L'anesthésie
constitue une grande avancée dans le traitement de la douleur susceptible
d'être engendrée pendant les soins dentaires, car elle permet de bloquer
temporairement la propagation des signaux électriques le long des nerfs. Sans
rentrer dans le détail des différents types d'anesthésies dentaires, on peut
schématiquement les diviser en trois groupes : les anesthésies de contact, qui
permettent d'endormir très superficiellement la gencive, les anesthésies
locales, qui permettent d'endormir un groupe de 2 à 3 dents et les anesthésies
loco-régionales, qui permettent d'endormir toutes les dents d'une hémi-arcade.
Selon les besoins, le praticien utilisera l'une ou l'autre de ces techniques.
Maîtriser
la douleur fait partie des préoccupations quotidiennes du Chirurgien Dentiste.
Bien que l'anesthésie locale n'agisse que sur les composantes physiques de la
douleur, il est possible d'obtenir dans la majorité des cas un silence
opératoire total. La pratique de l'anesthésie locale nécessite de bonnes
connaissances dans des domaines variés : anatomie, physiologie,
pharmacologie, mais la maîtrise technique et le facteur temps demeurent des
facteurs décisifs du succès. Une grande majorité des actes pratiqués en
Dentisterie nécessite une anesthésie préalable. Celle-ci sera le plus souvent
pratiquée au moyen d'une " piqûre ". Ce terme comprend en réalité
la seringue, la carpule (ampoule en verre contenant le produit) et l'aiguille.
La
dose de produit anesthésiant nécessaire est infime et habituellement sans
aucun effet toxique.
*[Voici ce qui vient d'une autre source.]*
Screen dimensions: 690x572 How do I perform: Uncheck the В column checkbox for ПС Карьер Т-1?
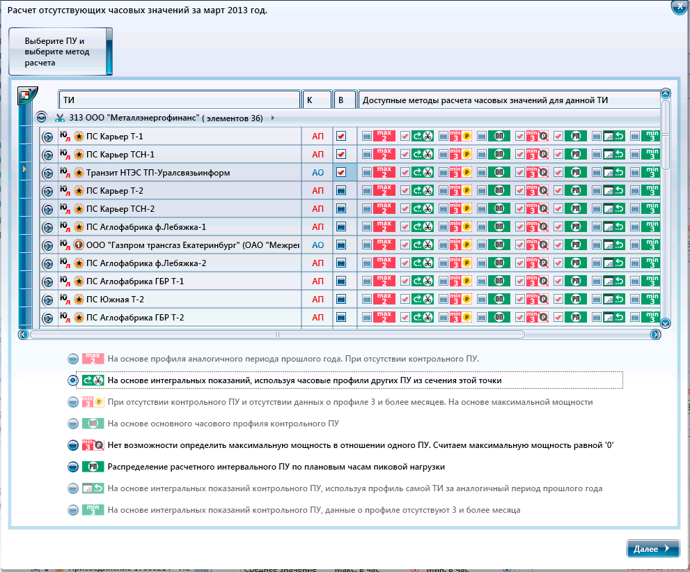(x=341, y=136)
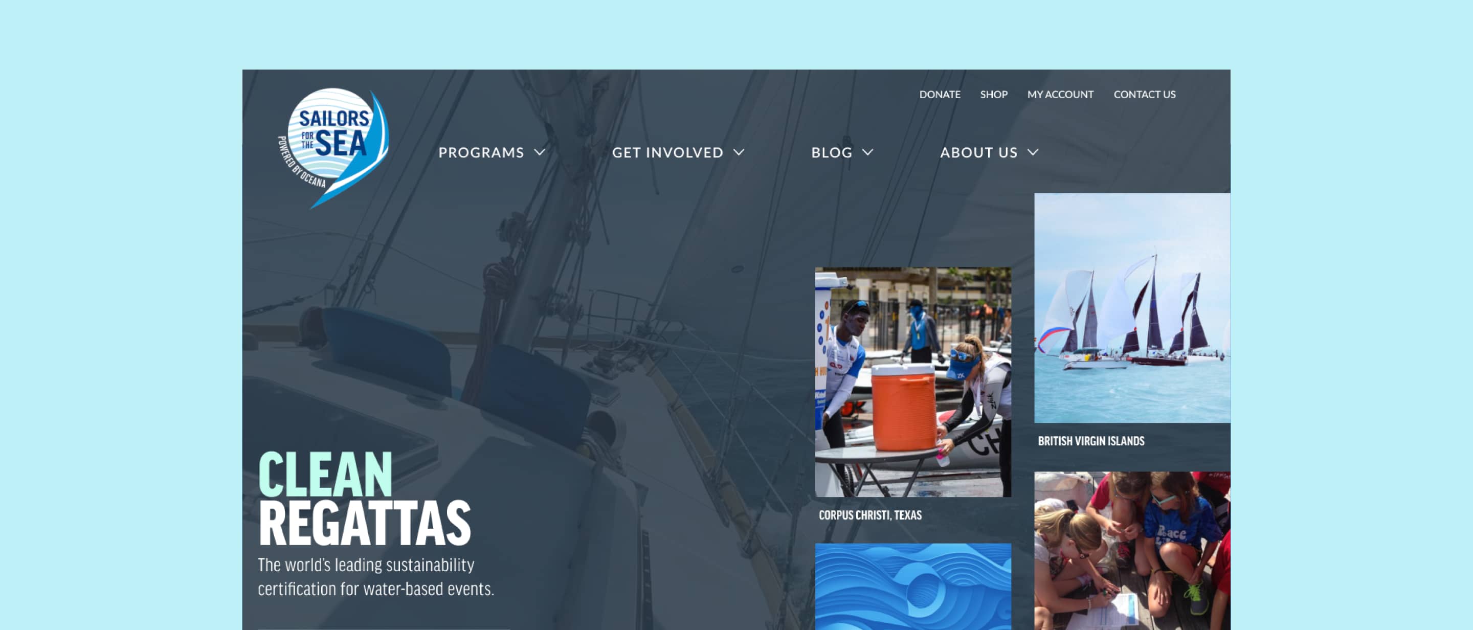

Les réactions allergiques aux anesthésiques sont
toutefois possibles et le plus souvent imprévisibles. Il est très important de
toujours signaler une allergie connue à un médicament et d'en donner le nom de
façon précise, c'est le cas aussi des anesthésiques. L'adrénaline, hormone
qui est habituellement associée aux anesthésiques pour améliorer leur
efficacité et limiter les saignements, a pour effet de créer quelques
tremblements, de diminuer la quantité de sucre dans le sang et d'augmenter le
rythme cardiaque et la tension artérielle. Pour ces raisons, son emploi est
déconseillé aux sujets diabétiques, hypertendus, insuffisants coronariens,
souffrant de tachycardie ou à jeun.
Après une anesthésie, il faut veiller à éviter les morsures diverses
(lèvres, joues, langue), en s'abstenant, notamment, de mastiquer quoi que ce
soit aussi longtemps que persiste l'insensibilité. Cette précaution est
d'avantage à prendre en considération lorsqu'il s'agit d'enfants. Les dégâts
consécutifs à une morsure profonde sont, en effet, comparables à ceux d'une
importante brulure et mettent du temps à cicatriser.
L'attention
des sportifs est attirée sur le fait que les anesthésiques contiennent un
principe actif pouvant induire une réaction positive des tests pratiqués lors
des contrôles antidopage.
Contrairement
aux idées reçues, la grossesse ou l'allaitement ne constituent pas des
contre-indications strictes aux anesthésiques locaux. Pendant la grossesse, les
anesthésies locales peuvent, en effet, être pratiquées sans danger, à partir
du moment où elles sont justifiées pour combattre la douleur, bien plus
néfaste pour le foetus que le produit anesthésiant lui-même.
Du
point de vue conventionnel, les anesthésies ne sont pas facturables en tant que
telles. Elles sont intégrées dans les honoraires de l'acte auquel elles sont
associées. En d'autres termes, pour un acte donné, le tarif conventionnel
restera le même, qu'il faille utiliser une, deux ou trois anesthésies
consécutives, alors que leur coût pour le praticien est évidemment
proportionnel au nombre d'unités utilisées.